# Principal Component Analysis (PCA) Demonstration

This notebook demonstrates the fundamentals of Principal Component Analysis (PCA), a dimensionality reduction technique commonly used in machine learning and data analysis.

## Learning Objectives
- Understand what PCA is and why it's useful
- Learn how PCA works mathematically
- Apply PCA to real datasets
- Visualize the results of dimensionality reduction
- Understand how to choose the number of components

## 1. Import Required Libraries

In [None]:
import numpy as np
import pandas as pd
import matplotlib.pyplot as plt
import seaborn as sns
from sklearn.decomposition import PCA
from sklearn.preprocessing import StandardScaler
from sklearn.datasets import load_iris, load_wine, make_blobs
from mpl_toolkits.mplot3d import Axes3D

# Set style for better plots
plt.style.use('default')
sns.set_palette("husl")

print("Libraries imported successfully!")

## 2. What is PCA?

**Principal Component Analysis (PCA)** is a statistical technique used for:
- **Dimensionality reduction**: Reducing the number of features while preserving most of the information
- **Data visualization**: Projecting high-dimensional data to 2D or 3D for visualization
- **Noise reduction**: Removing less important variations in the data
- **Feature extraction**: Creating new features that capture the most variance in the data

### Key Concepts:
- **Principal Components**: New orthogonal axes that capture maximum variance
- **Explained Variance**: How much of the original data's variance each component explains
- **Loadings**: How much each original feature contributes to each principal component

## 3. Simple 2D Example: Understanding PCA Geometrically

In [None]:
# Generate synthetic 2D data with correlation
np.random.seed(42)
n_samples = 300

# Create correlated data
x1 = np.random.normal(0, 1, n_samples)
x2 = x1 + np.random.normal(0, 0.5, n_samples)  # x2 is correlated with x1

# Combine into dataset
data_2d = np.column_stack([x1, x2])

print(f"Original data shape: {data_2d.shape}")
print(f"Data correlation coefficient: {np.corrcoef(x1, x2)[0,1]:.3f}")

In [None]:
# Apply PCA to 2D data
pca_2d = PCA(n_components=2)
data_2d_pca = pca_2d.fit_transform(data_2d)
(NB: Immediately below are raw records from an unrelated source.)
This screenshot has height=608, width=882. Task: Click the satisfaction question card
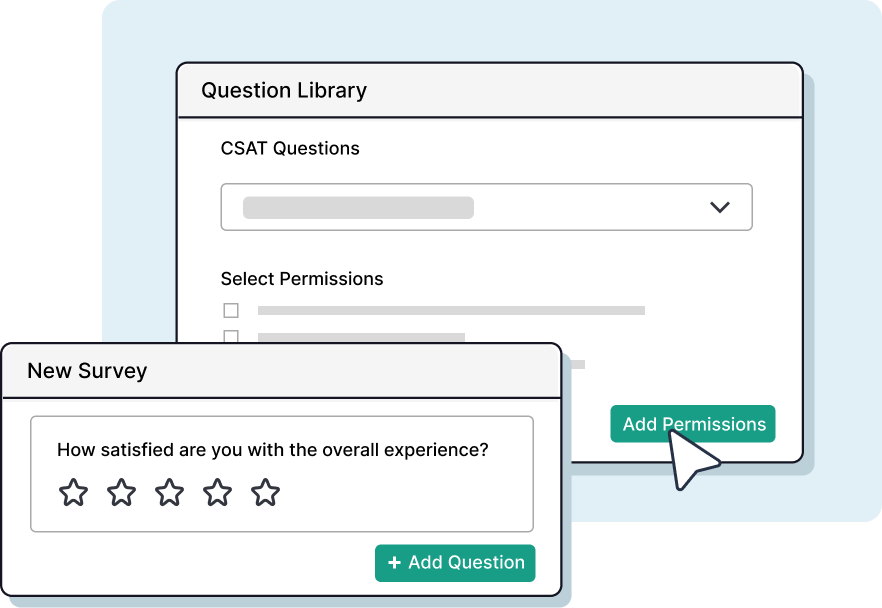tap(282, 474)
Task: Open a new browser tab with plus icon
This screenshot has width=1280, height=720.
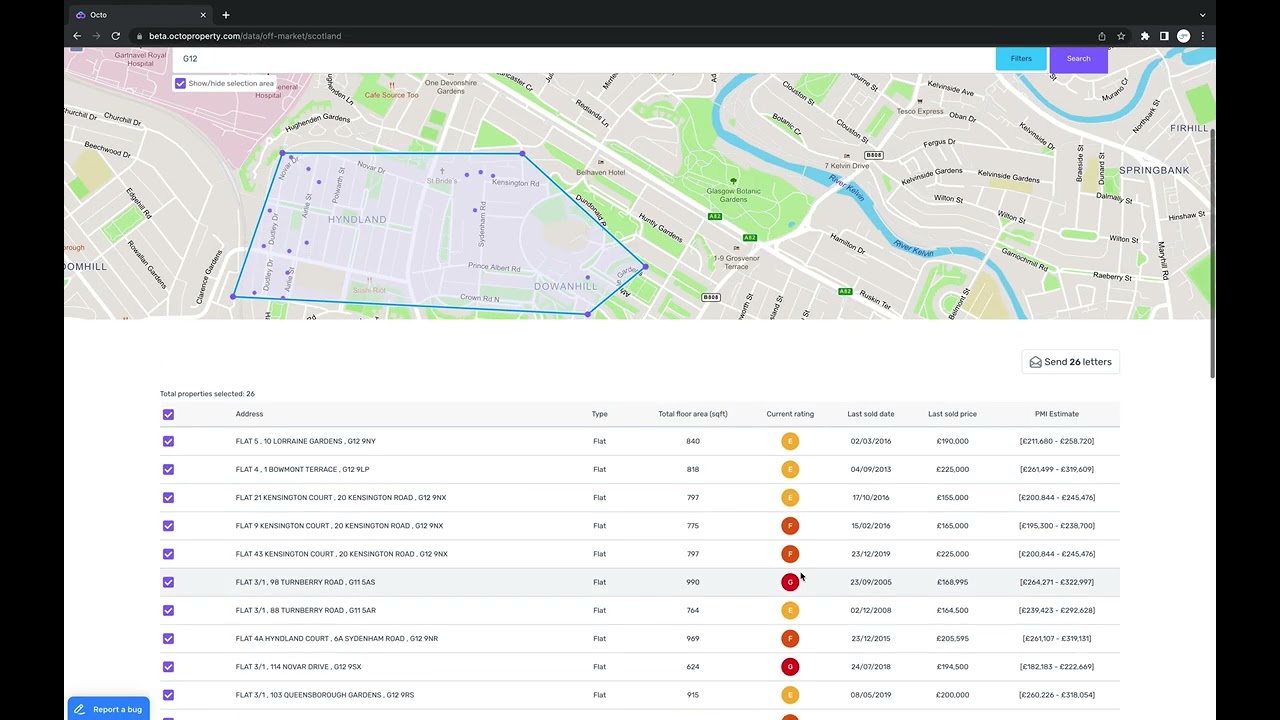Action: tap(226, 15)
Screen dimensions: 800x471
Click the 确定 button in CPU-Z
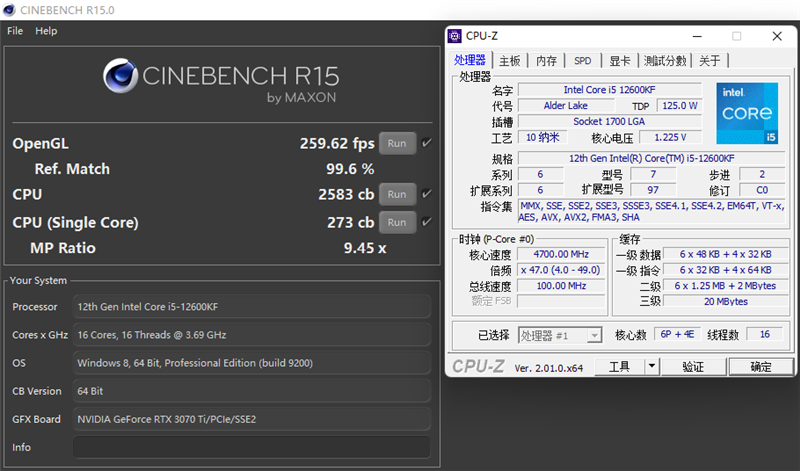[761, 366]
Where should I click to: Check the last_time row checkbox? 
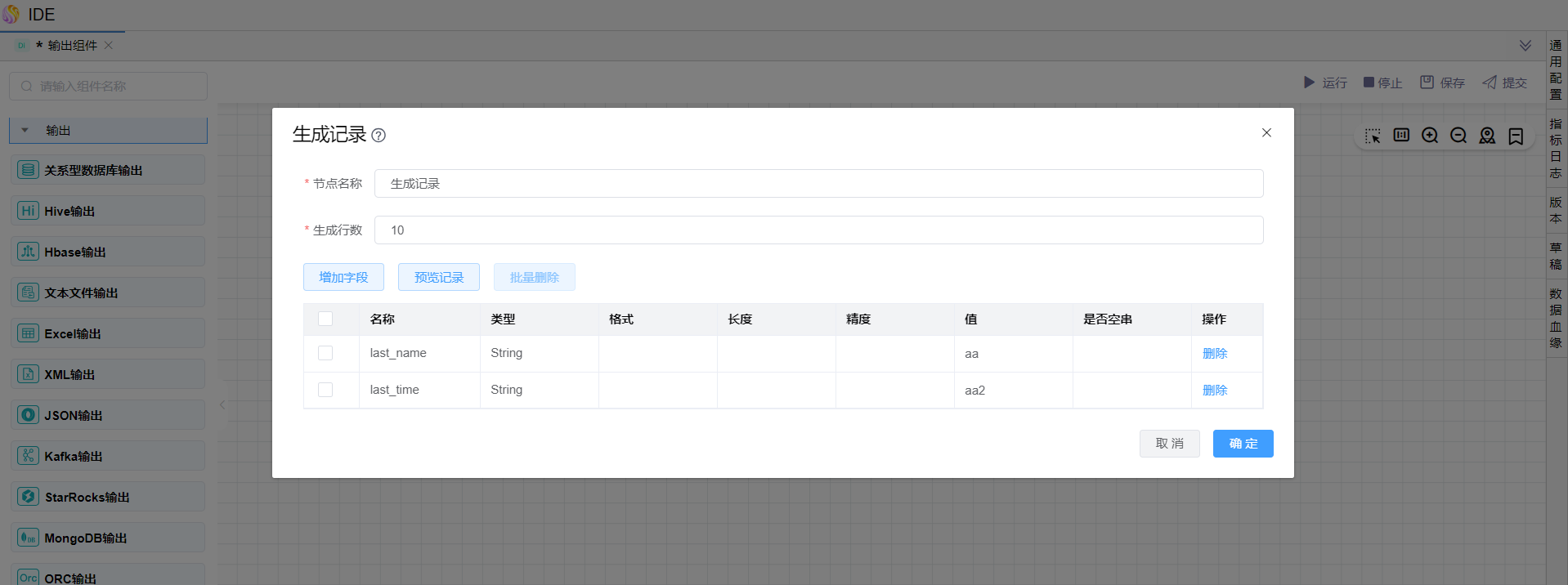coord(325,390)
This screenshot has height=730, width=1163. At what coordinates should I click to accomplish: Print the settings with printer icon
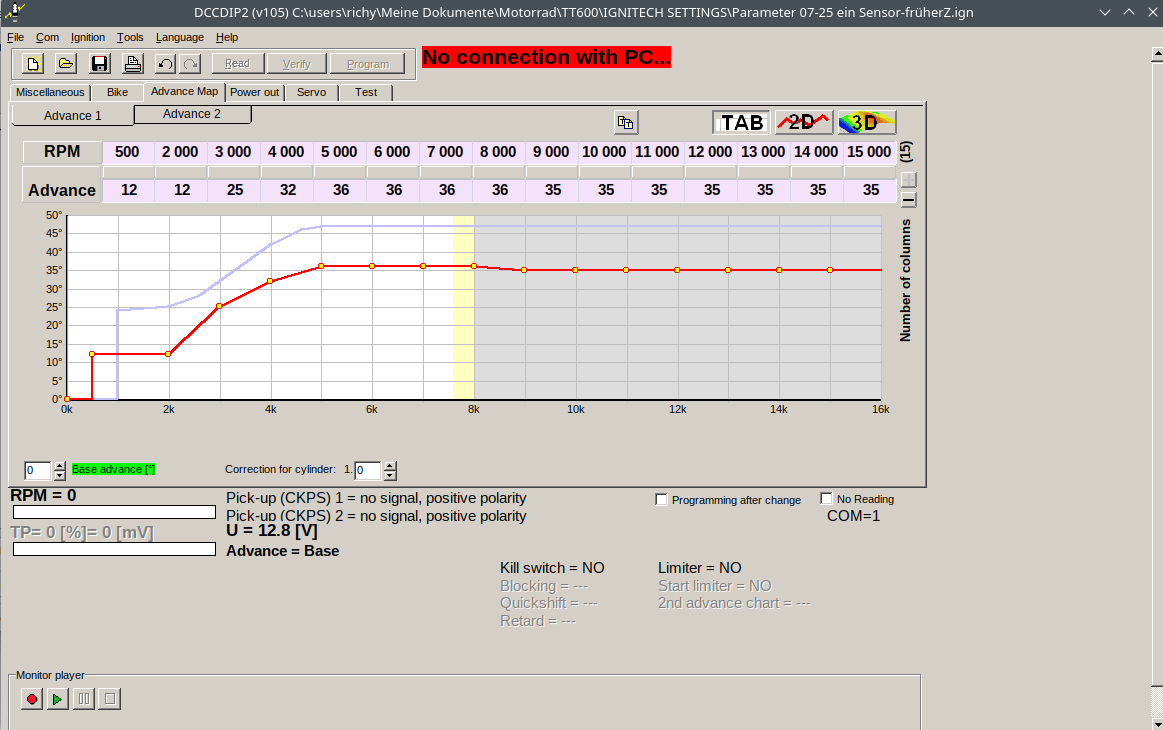point(132,64)
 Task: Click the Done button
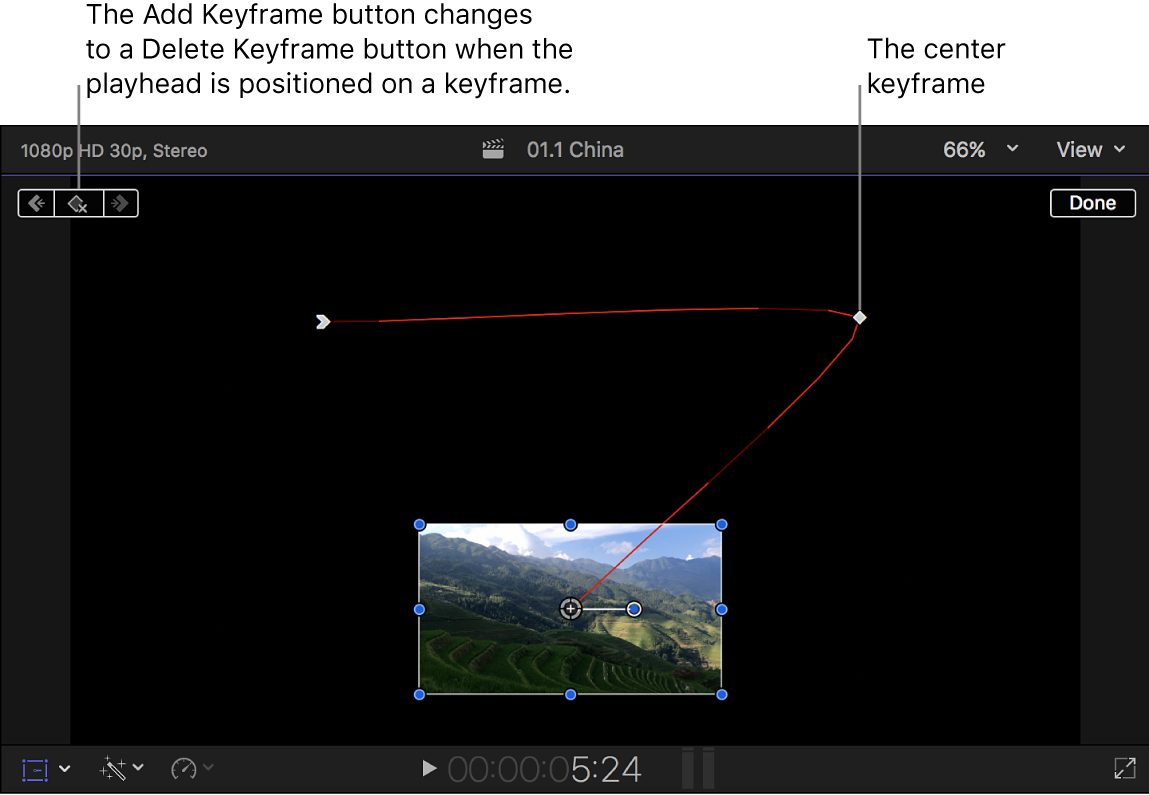click(1092, 202)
# Plot original data and principal components
fig, (ax1, ax2) = plt.subplots(1, 2, figsize=(7, 3))

# Original data
ax1.scatter(data_2d[:, 0], data_2d[:, 1], alpha=0.6, color='blue')
ax1.set_xlabel('X1')
ax1.set_ylabel('X2')
ax1.set_title('Original 2D Data')
ax1.grid(True, alpha=0.3)

# Add principal component vectors
mean_x, mean_y = np.mean(data_2d, axis=0)
for i in range(2):
    # Principal component vectors (scaled for visualization)
    pc_vector = pca_2d.components_[i] * np.sqrt(pca_2d.explained_variance_[i]) * 3
    ax1.arrow(mean_x, mean_y, pc_vector[0], pc_vector[1], 
              head_width=0.1, head_length=0.1, fc=f'C{i}', ec=f'C{i}', linewidth=2)
    ax1.text(mean_x + pc_vector[0]*1.1, mean_y + pc_vector[1]*1.1, 
             f'PC{i+1}', fontsize=12, fontweight='bold')

# Transformed data (in PC space)
ax2.scatter(data_2d_pca[:, 0], data_2d_pca[:, 1], alpha=0.6, color='red')
ax2.set_xlabel('First Principal Component')
ax2.set_ylabel('Second Principal Component')
ax2.set_title('Data in Principal Component Space')
ax2.grid(True, alpha=0.3)

plt.tight_layout()
plt.show()

# Print explained variance
print(f"Explained variance ratio: {pca_2d.explained_variance_ratio_}")
print(f"First PC explains {pca_2d.explained_variance_ratio_[0]:.1%} of variance")
print(f"Second PC explains {pca_2d.explained_variance_ratio_[1]:.1%} of variance")

## 4. Real Dataset Example: Iris Dataset

Let's apply PCA to the famous Iris dataset to see how it works with real data.

In [None]:
# Load Iris dataset
iris = load_iris()
X_iris = iris.data
y_iris = iris.target
feature_names = iris.feature_names
target_names = iris.target_names

print(f"Iris dataset shape: {X_iris.shape}")
print(f"Features: {feature_names}")
print(f"Target classes: {target_names}")

# Create DataFrame for easier handling
iris_df = pd.DataFrame(X_iris, columns=feature_names)
iris_df['species'] = [target_names[i] for i in y_iris]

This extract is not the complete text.